Rescuers: teachers (again), counsellors, social workers (again), local authority (we really do understand...), colleagues, Headteachers, Ofsted, whiskey...

You get it.
This theory has been around for nearly 50 years and is used daily in the fields of 'transactional analysis', and the study and understanding of social and professional behaviours. But, it is one of the simple ideas that I think makes a lot of sense, and to understand where you are on in the cycle during any given 'drama' enables you to get yourself out of it.

As a manager, leader and consultant, I will always be very mindful about the sorts of drama triangles that are sapping my clients' energies - and situations don't often look or feel like a theoretical diagram can neatly sum them up - but dig a little and patterns emerge. The obvious examples are where company leaders feel that they have absolutely no control over the future of their organisation - because of cuts in funding, because customers are more demanding, because you can't get the staff, because the competition are just that bit bigger - and the sensitive conversation to have is about how long this feeling has been going on and whether actually it is easier to be The Victim because the narrative it provides displaces the need to do something about it. The belief that The Rescuer will be along soon (a grant windfall, a good bit of publicity, a stay of execution from the landlord/taxman/whoever, some good results) is sometimes enough to keep people going.

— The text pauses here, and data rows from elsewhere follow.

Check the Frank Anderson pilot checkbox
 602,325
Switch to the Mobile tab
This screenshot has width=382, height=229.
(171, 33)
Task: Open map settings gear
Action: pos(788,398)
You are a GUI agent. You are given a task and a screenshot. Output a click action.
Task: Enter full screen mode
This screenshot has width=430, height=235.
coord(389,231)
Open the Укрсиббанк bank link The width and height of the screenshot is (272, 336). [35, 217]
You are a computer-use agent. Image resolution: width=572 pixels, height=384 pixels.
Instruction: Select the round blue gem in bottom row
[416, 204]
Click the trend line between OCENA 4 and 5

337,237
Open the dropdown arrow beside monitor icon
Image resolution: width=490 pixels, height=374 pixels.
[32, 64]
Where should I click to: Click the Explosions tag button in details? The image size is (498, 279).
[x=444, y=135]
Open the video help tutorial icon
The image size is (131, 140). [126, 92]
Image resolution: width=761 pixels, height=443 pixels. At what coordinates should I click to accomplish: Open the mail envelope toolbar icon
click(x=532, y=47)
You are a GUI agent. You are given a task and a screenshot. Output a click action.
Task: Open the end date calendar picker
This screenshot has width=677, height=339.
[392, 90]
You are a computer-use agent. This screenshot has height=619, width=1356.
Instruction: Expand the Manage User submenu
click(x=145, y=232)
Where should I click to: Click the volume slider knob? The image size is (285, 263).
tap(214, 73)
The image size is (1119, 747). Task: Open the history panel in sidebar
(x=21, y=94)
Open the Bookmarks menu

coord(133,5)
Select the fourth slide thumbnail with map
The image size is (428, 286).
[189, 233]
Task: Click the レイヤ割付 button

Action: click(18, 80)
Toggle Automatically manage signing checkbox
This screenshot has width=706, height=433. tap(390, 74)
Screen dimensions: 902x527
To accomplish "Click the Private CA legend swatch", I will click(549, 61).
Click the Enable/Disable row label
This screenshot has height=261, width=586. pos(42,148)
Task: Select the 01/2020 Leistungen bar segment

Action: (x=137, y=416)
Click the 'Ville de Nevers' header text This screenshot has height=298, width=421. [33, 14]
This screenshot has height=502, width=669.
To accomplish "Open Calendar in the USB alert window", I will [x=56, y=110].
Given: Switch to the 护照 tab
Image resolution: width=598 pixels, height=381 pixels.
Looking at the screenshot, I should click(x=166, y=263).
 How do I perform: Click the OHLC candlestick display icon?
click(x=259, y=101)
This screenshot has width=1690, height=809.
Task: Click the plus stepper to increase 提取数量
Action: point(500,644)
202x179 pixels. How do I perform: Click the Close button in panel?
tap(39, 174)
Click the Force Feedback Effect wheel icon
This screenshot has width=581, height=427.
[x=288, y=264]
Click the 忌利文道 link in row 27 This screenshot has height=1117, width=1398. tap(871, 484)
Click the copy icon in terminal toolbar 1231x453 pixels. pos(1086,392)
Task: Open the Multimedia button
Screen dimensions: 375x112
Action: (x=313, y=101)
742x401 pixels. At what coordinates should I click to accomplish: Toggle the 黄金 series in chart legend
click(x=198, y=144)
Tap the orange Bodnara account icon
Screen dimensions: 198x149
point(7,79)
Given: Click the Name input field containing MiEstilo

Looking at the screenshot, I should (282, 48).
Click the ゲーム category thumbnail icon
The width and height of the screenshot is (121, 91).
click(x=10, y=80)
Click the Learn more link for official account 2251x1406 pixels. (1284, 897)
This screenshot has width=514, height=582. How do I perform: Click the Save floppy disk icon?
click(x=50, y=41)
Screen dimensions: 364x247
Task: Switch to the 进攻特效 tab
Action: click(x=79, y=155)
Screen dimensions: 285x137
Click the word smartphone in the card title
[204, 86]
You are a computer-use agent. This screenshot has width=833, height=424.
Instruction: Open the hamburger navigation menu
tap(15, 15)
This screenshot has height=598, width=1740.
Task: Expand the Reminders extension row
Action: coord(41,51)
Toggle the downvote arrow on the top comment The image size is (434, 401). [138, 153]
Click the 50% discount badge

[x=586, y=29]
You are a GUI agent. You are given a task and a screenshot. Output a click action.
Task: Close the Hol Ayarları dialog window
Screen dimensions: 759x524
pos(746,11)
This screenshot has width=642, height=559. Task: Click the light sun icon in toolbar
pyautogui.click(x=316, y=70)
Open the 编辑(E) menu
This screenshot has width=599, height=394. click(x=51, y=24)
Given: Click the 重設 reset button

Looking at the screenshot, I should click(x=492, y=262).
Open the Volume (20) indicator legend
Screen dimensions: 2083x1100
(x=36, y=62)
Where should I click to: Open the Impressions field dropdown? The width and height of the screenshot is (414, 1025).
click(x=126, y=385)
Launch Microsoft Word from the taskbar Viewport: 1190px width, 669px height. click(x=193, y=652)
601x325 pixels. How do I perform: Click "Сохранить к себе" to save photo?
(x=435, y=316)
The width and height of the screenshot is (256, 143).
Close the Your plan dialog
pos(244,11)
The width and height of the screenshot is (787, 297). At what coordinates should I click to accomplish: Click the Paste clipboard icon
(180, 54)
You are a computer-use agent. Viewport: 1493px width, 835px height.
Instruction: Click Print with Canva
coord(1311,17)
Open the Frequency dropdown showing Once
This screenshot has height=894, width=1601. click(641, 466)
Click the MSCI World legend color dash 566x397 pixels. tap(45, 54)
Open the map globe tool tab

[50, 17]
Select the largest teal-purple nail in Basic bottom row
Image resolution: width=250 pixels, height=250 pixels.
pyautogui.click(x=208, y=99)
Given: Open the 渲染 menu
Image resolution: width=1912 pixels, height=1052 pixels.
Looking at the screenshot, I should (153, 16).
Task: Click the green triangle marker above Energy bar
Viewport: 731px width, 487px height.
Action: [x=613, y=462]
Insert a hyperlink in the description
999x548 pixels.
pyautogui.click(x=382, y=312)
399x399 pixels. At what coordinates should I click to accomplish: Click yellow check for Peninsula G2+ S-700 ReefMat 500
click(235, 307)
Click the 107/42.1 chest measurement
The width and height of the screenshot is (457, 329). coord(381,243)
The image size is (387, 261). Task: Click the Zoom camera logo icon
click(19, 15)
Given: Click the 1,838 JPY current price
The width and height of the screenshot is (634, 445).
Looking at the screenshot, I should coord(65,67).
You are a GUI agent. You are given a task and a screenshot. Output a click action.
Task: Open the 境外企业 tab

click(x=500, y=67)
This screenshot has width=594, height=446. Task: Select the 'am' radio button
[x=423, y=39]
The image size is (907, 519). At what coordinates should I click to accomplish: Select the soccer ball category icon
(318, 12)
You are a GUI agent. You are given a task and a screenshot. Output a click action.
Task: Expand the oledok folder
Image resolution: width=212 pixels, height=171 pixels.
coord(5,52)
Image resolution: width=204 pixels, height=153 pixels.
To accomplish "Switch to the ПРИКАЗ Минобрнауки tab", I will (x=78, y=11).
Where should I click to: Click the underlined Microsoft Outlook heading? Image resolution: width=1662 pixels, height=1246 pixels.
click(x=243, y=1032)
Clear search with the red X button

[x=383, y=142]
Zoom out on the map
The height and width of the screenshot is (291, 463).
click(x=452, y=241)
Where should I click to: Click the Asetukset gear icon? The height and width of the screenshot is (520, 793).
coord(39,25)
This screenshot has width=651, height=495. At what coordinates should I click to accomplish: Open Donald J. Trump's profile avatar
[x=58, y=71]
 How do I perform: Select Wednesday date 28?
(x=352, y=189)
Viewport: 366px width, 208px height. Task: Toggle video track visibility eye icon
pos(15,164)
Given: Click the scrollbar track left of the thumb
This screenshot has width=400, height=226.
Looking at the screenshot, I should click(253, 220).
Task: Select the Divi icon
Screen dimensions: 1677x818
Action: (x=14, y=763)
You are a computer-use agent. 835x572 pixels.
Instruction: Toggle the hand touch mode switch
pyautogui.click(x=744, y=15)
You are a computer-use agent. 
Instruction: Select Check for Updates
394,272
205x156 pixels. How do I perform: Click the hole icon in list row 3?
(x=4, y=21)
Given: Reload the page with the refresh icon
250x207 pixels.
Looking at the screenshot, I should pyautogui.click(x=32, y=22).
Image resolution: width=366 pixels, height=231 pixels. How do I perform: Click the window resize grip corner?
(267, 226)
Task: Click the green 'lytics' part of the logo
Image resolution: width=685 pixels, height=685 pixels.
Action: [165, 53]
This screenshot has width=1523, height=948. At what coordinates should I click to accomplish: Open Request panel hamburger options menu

When you write it down, it sounds a bit irrational (I think) - but I would guess that 80% of small values-led organisations, schools, arts organisations, SMEs, charities, have this mindset for a big chunk of their developmental years.

Is there an answer? Well, self-awareness can bring some different ways of looking at things.

Much of the follow-up work to Karpman has focused on the idea of ridding the parent-child power games in favour of more adult-adult conversation. If one part of the triangle ceases to play along (much like if you remove one of the elements needed to maintain a fire), then the drama collapses. It takes one party to speak above the noise and call for a bit of perspective.


The idea is then that the energy given out in perpetuating the drama could actually be used for the long-game, reframing the action towards problem-solving behaviours rather than the emotional quick-wins. Of course, much easier said than done, but that's where some outside perspective can often help.

If it works, then The Persecutors become Challengers. They might still have a bee in their bonnet, and they might have a thing or two to say - but it moves from bullying to a more collaborative approach that relies on accountability and transparency. Most importantly, they are clear about what behaviours from others will enable them to feel less angry or critical - and to have realistic expectations about how these can be achieved.

The Victims become Survivors, understanding that purely to seek the validation of feeling vulnerable means it can never move beyond that point. The key is to identify, and then take, some action - still often with the help of others, but without the co-dependency. This may mean letting go of some strings.

The Rescuers become Coaches. Having some synergy with the Challengers, this role helps others to identify the behaviours they need to exhibit in order to get themselves out of their rut. The better the coach, the less direct rescuing they need to do.

Of course, this is just a framework, but it can help foster a dialogue within teams - especially when the proverbial starts to hit the fan. There are people who won't buy-in to it, and there a organisations who feel their natural harmony and problem-solving is the glue which binds them - which, if true, will lead to a thriving company much quicker than others. But it is rare that no-one ever finds themselves in this trap.

I will still blame my role as grumpy daddy on the car-journey sleeps and the fact that British houses are poorly designed for hot days. It's nothing to do with me, guv. Not my fault.



1 comment:

  1. I rather like this blog. The emphasis on moving from Parent-Child transactions to Adult-Adult transactions lands very comfortably with me. Thank you.